__Extract provided__
=-=-=-=-=
As seen above that the CACT5 alloy oxidized catastrophically, notably due to its inability to form a continuous alumina layer, either as a single oxide scale or as an underlying oxide layer. With 5 wt.% more Al, CACT10 succeeded in developing such a continuous alumina scale beneath a continuous CoAl₂O₄ spinel oxide. As for the NACT5 alloy, this double layer of continuous spinel superposed with a continuous alumina scale acted as an efficient barrier against the diffusion of the species involved in the oxidation phenomenon.

Another interesting observation concerns the modification of the subsurface: not only has its chemical composition been logically modified (e.g., gradient in Al concentration), but its microstructure has itself transformed. Indeed, the SEM/BSE micrographs of Figure 15 and Figure 16, as well as the elemental Al map of Figure 15 and the EDS concentration profile of Figure 16, show a disappearance of the Co₃Al part of the matrix over a depth of about 100 µm. In addition to the Al concentration profiles, this evidences an Al diffusion towards the oxidation front. This Al movement allows for forming and maintaining the Al-involving complex oxide and the alumina sublayer, which allows the alloy to oxidize slowly, in a similar way as NACT5.

3.9. Oxide Scale Comparison Between the Three Alloys

The previous surface and cross-sectional observations of the oxide scales can be summarized by separating, on the one hand, the CACT5 alloy, and on the other hand, the NACT5 and CACT10 alloys. CACT5 oxidized rapidly and was finally covered by a thick duplex alumina-free oxide scale in which Co took part much more than Al. In contrast, the NACT5 and CACT10 alloys oxidized more slowly thanks to the formation of a protective scale made of a continuous spinel oxide (either NiAl₂O₄ or CoAl₂O₄) and an innermost continuous Al₂O₃ alumina scale. The oxidized states of the NACT5 and CACT10 alloys are, thus, similar and responsible for their acceptable oxidation behaviors, and both are totally different from the CACT5 alloy’s, which did not benefit from good protection against oxidation.

The transition from catastrophic oxidation (a thick outermost MO scale and a thick innermost complex oxide principally mixing MO and MAl₂O₄ with M=Co or Ni, here observed only for M=O) to an acceptable oxidation resistance (outermost continuous MAl₂O₄ ant innermost continuous Al₂O₃) occurs across a threshold Al content between 5 wt.% and 10 wt.% for a TaC-containing cobalt alloy, while, if it exists, such an Al threshold should be lower than 5 wt.%. As for chromium-containing alloys, this difference is found between the ease of Al diffusion in a nickel matrix compared to that in a cobalt matrix.
=-=-=-=-=
__Short problem A__
In the extract on alloy oxidation, over about what depth did the Co₃Al part of the matrix disappear?
The alloy oxidation extract has no connection to the entries that come after it.

Stored records:
=-=-=-=-=
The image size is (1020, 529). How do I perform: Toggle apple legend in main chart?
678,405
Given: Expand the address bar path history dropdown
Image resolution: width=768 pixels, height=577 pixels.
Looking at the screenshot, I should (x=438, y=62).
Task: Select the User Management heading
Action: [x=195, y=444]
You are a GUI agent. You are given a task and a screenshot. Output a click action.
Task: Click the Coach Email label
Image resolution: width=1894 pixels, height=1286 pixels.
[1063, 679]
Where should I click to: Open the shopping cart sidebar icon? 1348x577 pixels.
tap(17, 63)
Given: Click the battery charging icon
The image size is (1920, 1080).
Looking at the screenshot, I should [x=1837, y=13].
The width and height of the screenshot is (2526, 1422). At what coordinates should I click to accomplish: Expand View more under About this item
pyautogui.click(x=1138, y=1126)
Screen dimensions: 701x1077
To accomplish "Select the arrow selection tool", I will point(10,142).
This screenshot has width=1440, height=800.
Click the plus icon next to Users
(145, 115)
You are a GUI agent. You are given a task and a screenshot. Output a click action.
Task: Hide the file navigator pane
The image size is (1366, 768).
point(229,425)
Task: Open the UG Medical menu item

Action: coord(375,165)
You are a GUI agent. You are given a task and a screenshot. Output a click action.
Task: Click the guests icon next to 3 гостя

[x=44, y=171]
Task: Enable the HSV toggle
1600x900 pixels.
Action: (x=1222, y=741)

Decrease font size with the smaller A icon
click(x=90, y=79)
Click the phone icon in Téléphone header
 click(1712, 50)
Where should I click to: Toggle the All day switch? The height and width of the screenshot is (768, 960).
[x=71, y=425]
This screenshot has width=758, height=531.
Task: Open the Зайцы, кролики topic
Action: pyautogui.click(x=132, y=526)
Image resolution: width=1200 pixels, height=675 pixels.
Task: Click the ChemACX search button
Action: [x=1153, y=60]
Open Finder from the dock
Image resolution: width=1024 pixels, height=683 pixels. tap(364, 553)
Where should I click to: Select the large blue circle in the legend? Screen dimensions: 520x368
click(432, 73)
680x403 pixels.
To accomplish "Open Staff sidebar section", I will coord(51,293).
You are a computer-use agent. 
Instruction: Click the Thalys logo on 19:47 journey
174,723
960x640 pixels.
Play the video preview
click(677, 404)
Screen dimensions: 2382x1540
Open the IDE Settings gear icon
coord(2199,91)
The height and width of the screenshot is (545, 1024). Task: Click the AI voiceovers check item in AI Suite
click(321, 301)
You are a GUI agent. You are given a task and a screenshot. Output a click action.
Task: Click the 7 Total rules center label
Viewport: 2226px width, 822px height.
=-=-=-=-=
__Short problem B__
Collect every line of the entries that contains the string "height".

__Written solution A__
About 100 µm.

__Written solution B__
Image resolution: width=768 pixels, height=577 pixels.
Image resolution: width=1894 pixels, height=1286 pixels.
The width and height of the screenshot is (2526, 1422). At what coordinates should I click to accomplish: Expand View more under About this item
This screenshot has width=1440, height=800.
Where should I click to: Toggle the All day switch? The height and width of the screenshot is (768, 960).
This screenshot has width=758, height=531.
Image resolution: width=1200 pixels, height=675 pixels.
Image resolution: width=1024 pixels, height=683 pixels. tap(364, 553)
The height and width of the screenshot is (545, 1024). Task: Click the AI voiceovers check item in AI Suite
Viewport: 2226px width, 822px height.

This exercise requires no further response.